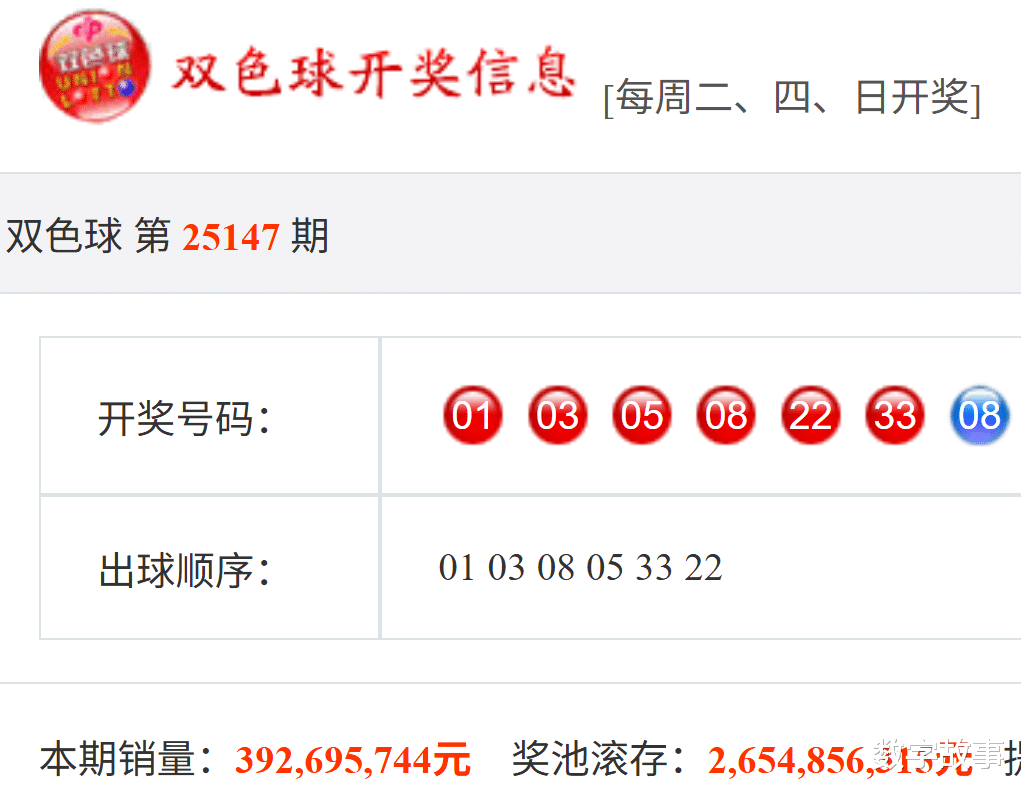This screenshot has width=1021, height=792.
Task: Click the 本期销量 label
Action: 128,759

--

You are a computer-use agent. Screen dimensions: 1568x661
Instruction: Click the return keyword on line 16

= Directions for this task =
Output exactly the lines of the material above from the one containing "You are a computer-use" up to and including the one containing "Instruction: Click the".

= Answer to this exercise =
You are a computer-use agent. Screen dimensions: 1568x661
Instruction: Click the return keyword on line 16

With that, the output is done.